### WORK INSTRUCTIONS
**a.** In the post about the Panama frogs, what is the Rio Chiriqui Grande Viejo described as?
**b.** Quote the post about the Panama frogs word for word, starting at "I have to disagree" and ending at "Rica and Panama.".
**c.** Write what comes next in the post about the Panama frogs, picking up after its final sentence.

### EXCERPTED PASSAGE

• • • • •

I have to disagree with you, Scott: I have what were brought in as "Brunos"...two have bright yellow bellies and one has a robin egg blue belly. Attached below is an image of one of the ones with a yellow belly. However, what these frogs actually "are" is a whole seperate issue.

As far as the original question...Chiriqui Grande is a town in the Bocas region of Panama, which has a river or two that runs by it: http://richarddetrich.files.wordpress.com/2008/02/chiriqui.jpg. The Rio Chiriqui Grande Viejo is a popular whitewater river that runs near the border of Costa Rica and Panama.

My _hunch_ is that Rio Chiriqui and Chiriqui Grande are two terms for the same frog and that they were collected near the town of Chiriqui Grande. However, the best info we have is the pointing finger of a collector on a map of Panama.

My understanding is that some of these frogs came in (with the collector pointing to a spot on the map). Someone saw the frogs and, having been to Panama, said they looked similar to frogs from the "Bruno" location. They frogs were then dubbed and sold as Bruno. Later, others said they looked like frogs from the Chiriqui Grande location, and given what seemed like a greater likelihood of their collection there vs. the far side of the Valiente Peninsula, people dubbed and sold them as such.

• • • • •

### SUPPLIED DATA
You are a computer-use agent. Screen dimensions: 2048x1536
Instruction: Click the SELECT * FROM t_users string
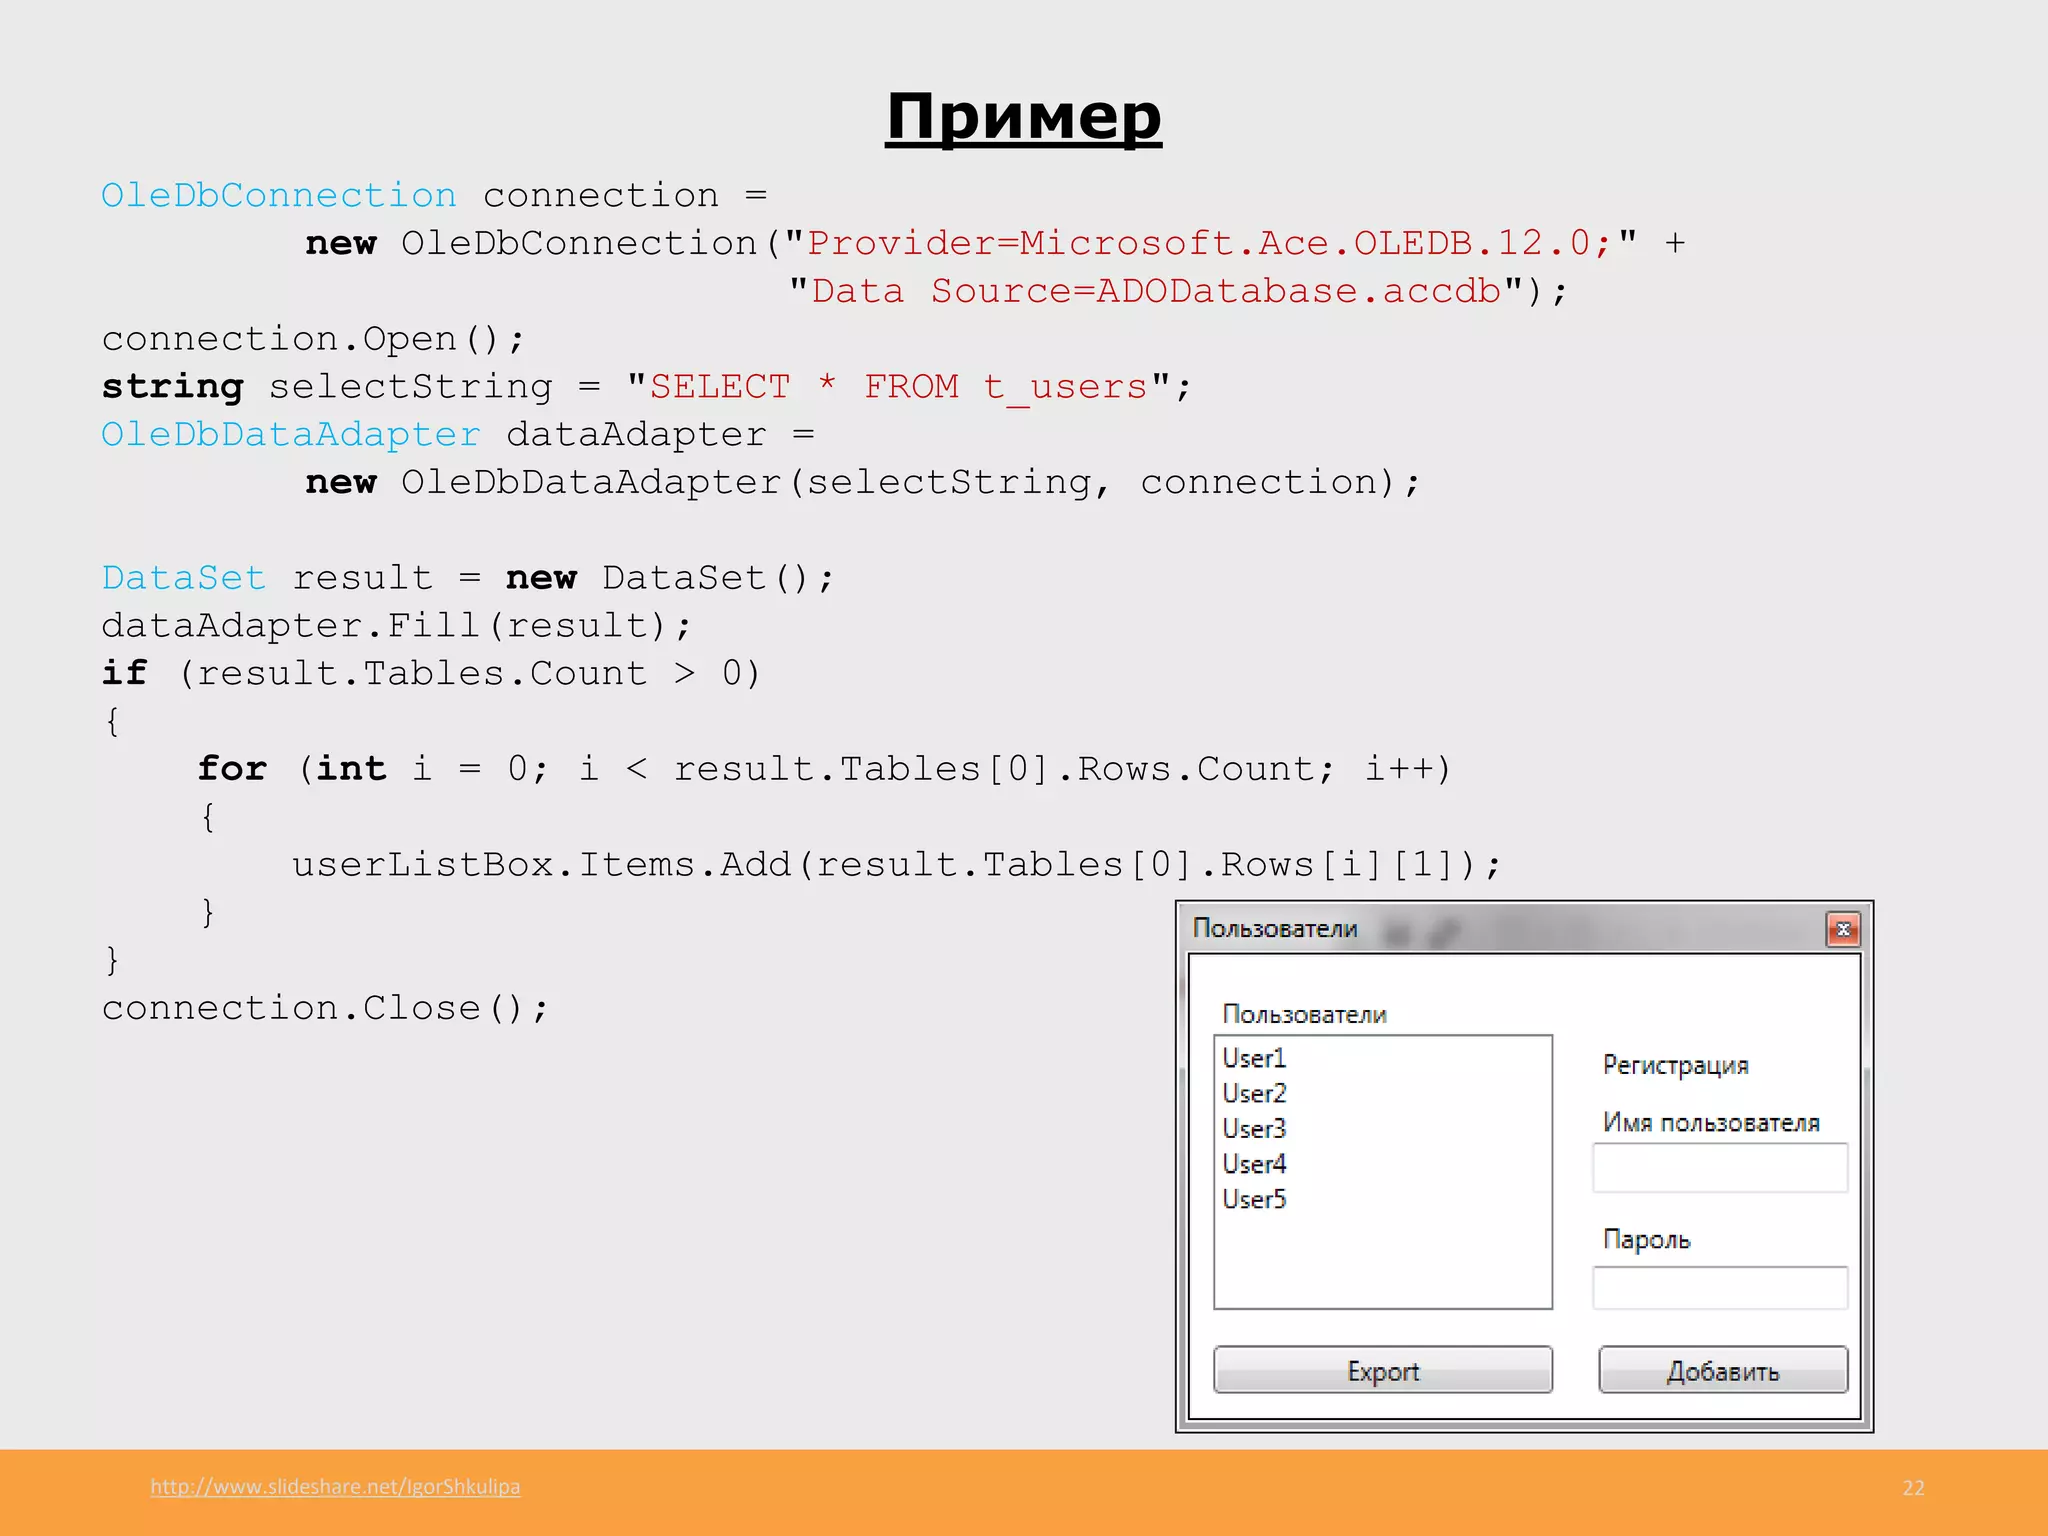point(898,387)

• • • • •

### ANSWERS TO THE TASKS
**a.** A popular whitewater river that runs near the border of Costa Rica and Panama.

**b.**
I have to disagree with you, Scott: I have what were brought in as "Brunos"...two have bright yellow bellies and one has a robin egg blue belly. Attached below is an image of one of the ones with a yellow belly. However, what these frogs actually "are" is a whole seperate issue.

As far as the original question...Chiriqui Grande is a town in the Bocas region of Panama, which has a river or two that runs by it: http://richarddetrich.files.wordpress.com/2008/02/chiriqui.jpg. The Rio Chiriqui Grande Viejo is a popular whitewater river that runs near the border of Costa Rica and Panama.

**c.**
Personally, using belly pattern and coloration, I think Chiriqui Grande seems like a better fit...but we'll probably never know.

In that same shipment were some red frogs with greyish legs, and the collectors said they were collected in the same area. However, at the time, no one knew of a red frog from that area (the logic, I guess, being that if we in the hobby don't know about them...they must not be there), and so they were given a title of a morph that they looked the closest to that we actually had information on: Man Creek. Later, however, someone then reported that there is in fact a red population of frogs in the Chiriqui Grande area with grey legs. However, I believe the actual Man Creek locale actually isn't that far away from Chiriqui Grande...so where these frogs were collected from is hard to say. As Scott said, to keep them seperate and manage them as seperate populations is most likely the best and safest thing to do.

In light of all this, it sure would be nice if frogs could come out of Panama with more precise collection and locale information...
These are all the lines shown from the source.